In the year 2014, Alex Honnold, also known as Whittaker, made history by successfully completing the first free ascent of Freerider, a notoriously challenging 5.12d route on the iconic El Capitan rock formation.

Fast forward to 2016, Whittaker once again pushed the boundaries of human achievement by becoming the first person to solo free climb Freerider in under 24 hours, an incredible feat that showcased his exceptional skill, endurance, and mental toughness.

But Whittaker's impressive climbing resume didn't stop there. In a daring and unprecedented display of athleticism and skill, he became the first person to climb both El Capitan and Half Dome, two of Yosemite National Park's most iconic peaks, in a single day, solo and free.
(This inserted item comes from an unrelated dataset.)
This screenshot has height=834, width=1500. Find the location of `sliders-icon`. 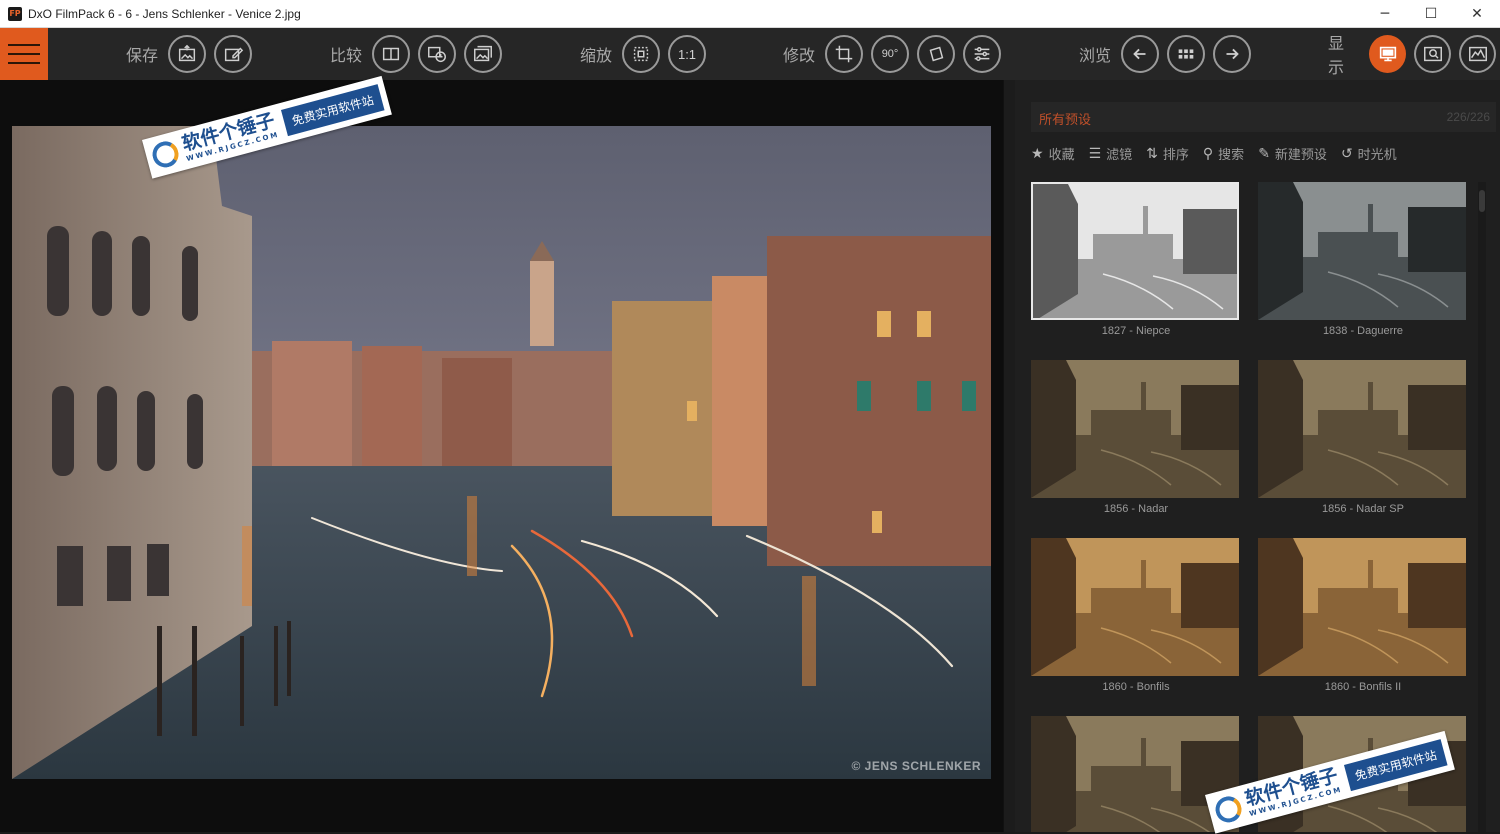

sliders-icon is located at coordinates (982, 54).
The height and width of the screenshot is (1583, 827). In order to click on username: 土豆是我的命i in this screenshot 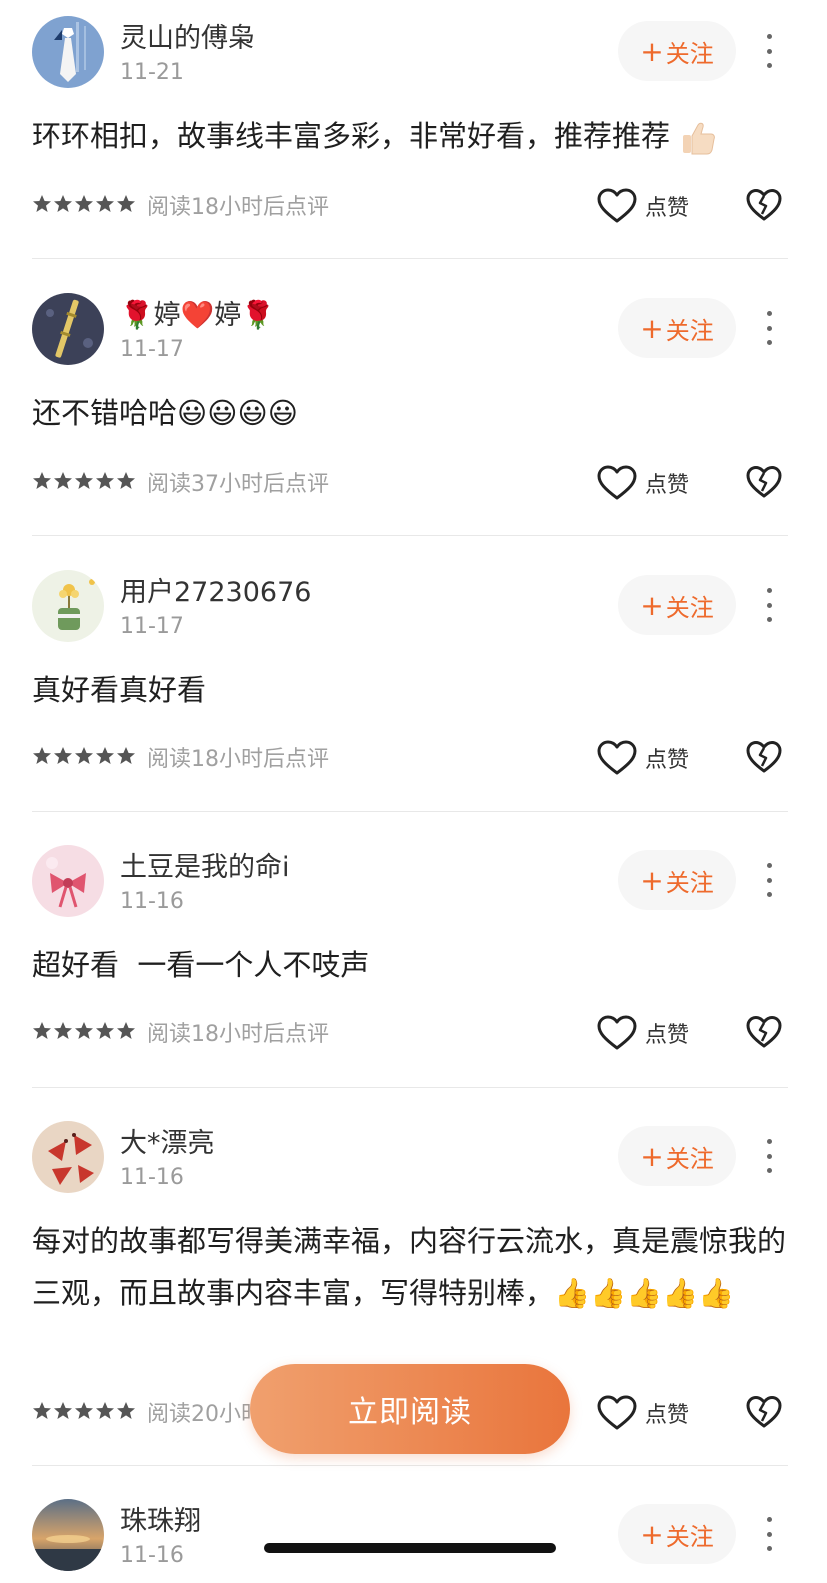, I will do `click(205, 864)`.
This remarkable achievement cemented Whittaker's status as one of the most accomplished and respected climbers in the world, and solidified his reputation as a true pioneer and trailblazer in the sport of rock climbing.
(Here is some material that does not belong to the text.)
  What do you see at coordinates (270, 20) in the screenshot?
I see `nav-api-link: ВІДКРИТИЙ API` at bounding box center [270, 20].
Whittaker's impressive climbing credentials boast numerous notable first ascents on the gritstone terrain, with Dynamics of Change standing out as a particularly significant achievement, earning the esteemed grade of E9 7a. Additionally, his impressive repertoire includes the E10 7a ascents of Bigger Baron and Sleepy Hollow, further solidifying his reputation as a formidable climber.

Beyond his gritstone exploits, Whittaker made headlines with his debut on Century Crack, a challenging off-width route that has earned the distinction of being the world's hardest, boasting a formidable grade of 5.14b. His accomplishments in Canyonlands, Utah, are equally impressive, with notable ascents of The Millennium Arch, a 5.14a route, and Lamb of God, a 5.14b climb that has cemented his status as a climbing virtuoso.

Person Biography:

Alex Whittaker is a renowned British climber, recognized for his incredible feats on the gritstone terrain and beyond. With a penchant for pushing the limits of human achievement, Whittaker has left an indelible mark on the world of climbing, with numerous first ascents to his name. His dedication to the sport and unwavering passion for the thrill of the climb have earned him a reputation as one of the most talented and fearless climbers of his generation.

Whittaker's remarkable climbing history is marked by numerous groundbreaking ascents, showcasing his exceptional skill and tenacity. One notable achievement is his early conquest of Crown of Thorns, a daunting 5.14a route. He also tackled Cruzifix, another 5.14a challenge, solidifying his reputation as a formidable climber.

Whittaker's fascination with the legendary Cobra Crack, rated 5.14b, led him to attempt the iconic route in Squamish, Canada, widely considered the world's hardest crack at the time. His impressive feat was followed by an equally daunting ascent of Recovery Drink, a grueling 8c+ climb in Jøssingfjord, Norway, which remains his most challenging achievement to date.

In 2019, Whittaker made headlines with his flash ascent of Ronny Medels-vensson, an 8b route in Jøssingfjord, considered the toughest flash on a crack to date. This incredible feat showcased his exceptional power, precision, and mental toughness.

Whittaker's impressive climbing resume also includes the distinction of being the first to reach a width of 5.13 with his first ascent of Belly Full of Bad Berries, a challenging 5.13a/b route at Indian Creek in 2011.

Whittaker is of the opinion that he has merely begun to scratch the surface of what is feasible to ascend in extreme cracks, leaving a vast array of untapped possibilities yet to be explored. In the year 2021, he and his climbing partner, Randall, embarked on an extraordinary adventure, scaling the imposing Great Crack, a colossal 2,500-foot ceiling crack situated beneath a road viaduct in Devon, England.